A distribution over $\theta$ defines a distribution over the MDPs.
The learning agent has access to the pixel space observations and not the state space observations.
Generalization gap is defined as $J_{\theta}(\pi) - J_{\theta^{train}}(\pi)$ where $\pi$ is the learning agent, $\theta$ is the distribution over all the observation functions, $\theta^{train}$ is the distribution over the observation functions corresponding to the training environments. $J_{\theta}(\pi)$ is the average reward that the agent obtains over environments sampled from $M_{\theta}$.
$\phi_{\theta}$ considers two featurs - generalizable (invariant across $\theta$) and non-generalizable (depends on $\theta$) ie $\phi_{\theta}(s) = concat(f(s), g_{\theta}(s))$ where $f$ is the invariant function and $g$ is the non-generalizable function.
The problem is set up such that “explicit regularization” can easily solve it. The focus is on understanding the effect of “implicit regularization”.

LQR is used as a proxy for deep RL architectures given its advantages like enabling exact gradient descent.
The functions are parameterized as follows:
- $f(s) = W_c(s)$
- $g_{\theta}(s) = W_{\theta}(s)$
Observation at time $t$ , $o_t$, is given as $[W_c W_{\theta}]^{-1} s_t$.
Action at time $t$ is given as $a_t = K o_{t}$ where $K$ is the policy matrix.
Dimensionality:
- state $s$: $d_{state}$ 100
- $f(s)$: $d_{state}$ 100
- $g_{\theta}(s)$: $d_{noise}$ 100
- observation $o$: $d_{state}$ + $d_{noise}$ 1100
In case of training on just one environment, multiple solutions exist, and overfitting happens.
Increasing $d_{noise}$ increases the generalization gap.
Overparameterizing the network decreases the generalization gap and also reduces the norm of the policy.

The base MDP is the Gym Environment.
$M_{\theta}$ is generated as before.
Increasing both width and depth for basic MLPs improves generalization.
Generalization also depends on the choice of activation function, residual layers, etc.

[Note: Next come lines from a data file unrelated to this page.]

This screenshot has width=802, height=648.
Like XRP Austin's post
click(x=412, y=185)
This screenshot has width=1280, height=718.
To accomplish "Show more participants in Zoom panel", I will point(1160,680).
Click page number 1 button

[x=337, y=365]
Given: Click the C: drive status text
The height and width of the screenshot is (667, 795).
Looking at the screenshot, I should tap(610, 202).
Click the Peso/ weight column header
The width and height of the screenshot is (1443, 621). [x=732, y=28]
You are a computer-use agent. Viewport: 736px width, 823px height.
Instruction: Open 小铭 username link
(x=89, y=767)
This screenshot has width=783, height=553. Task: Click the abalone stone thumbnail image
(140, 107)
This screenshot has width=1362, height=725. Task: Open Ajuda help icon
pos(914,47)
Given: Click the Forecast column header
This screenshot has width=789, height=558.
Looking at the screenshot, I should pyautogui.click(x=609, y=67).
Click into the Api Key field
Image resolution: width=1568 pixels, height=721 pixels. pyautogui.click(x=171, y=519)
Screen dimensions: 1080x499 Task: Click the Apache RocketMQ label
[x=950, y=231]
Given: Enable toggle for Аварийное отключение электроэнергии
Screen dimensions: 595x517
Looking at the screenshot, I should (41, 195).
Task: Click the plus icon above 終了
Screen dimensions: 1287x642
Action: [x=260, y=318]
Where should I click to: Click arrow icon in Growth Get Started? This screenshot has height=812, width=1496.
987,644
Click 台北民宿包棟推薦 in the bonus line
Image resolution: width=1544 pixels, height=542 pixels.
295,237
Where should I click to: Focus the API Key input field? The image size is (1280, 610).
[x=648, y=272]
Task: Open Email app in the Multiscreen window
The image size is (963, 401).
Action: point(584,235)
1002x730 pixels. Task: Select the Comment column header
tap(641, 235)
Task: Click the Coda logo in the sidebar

In the Gym environment, the actual state is projected to a larger vector and reshaped into an 84x84 tensor (image).
The image from $f$ is concatenated with the image from $g$. This setup is referred to as the Gym-Deconv.
The relative order of performance between NatureCNN, IMPALA, and IMPALA-Large (on both CoinRun and Gym-Deconv) is the same as the order of the number of parameters they contain.
In an ablation, the policy is given access to only $g_{\theta}(s)$, which makes it impossible for the model to generalize. In this test of memorization capacity, implicit regularization seems to reduce the memorization effect.

The pixel space observation in CoinRun is downsized from 64x64 to 32x32 and flattened into a vector.
In CoinRun, the dynamics change per level, and the noisy “irrelevant” features change location across the 1D input, making this setup more challenging than the previous ones.
Overparameterization improves generalization in this scenario as well.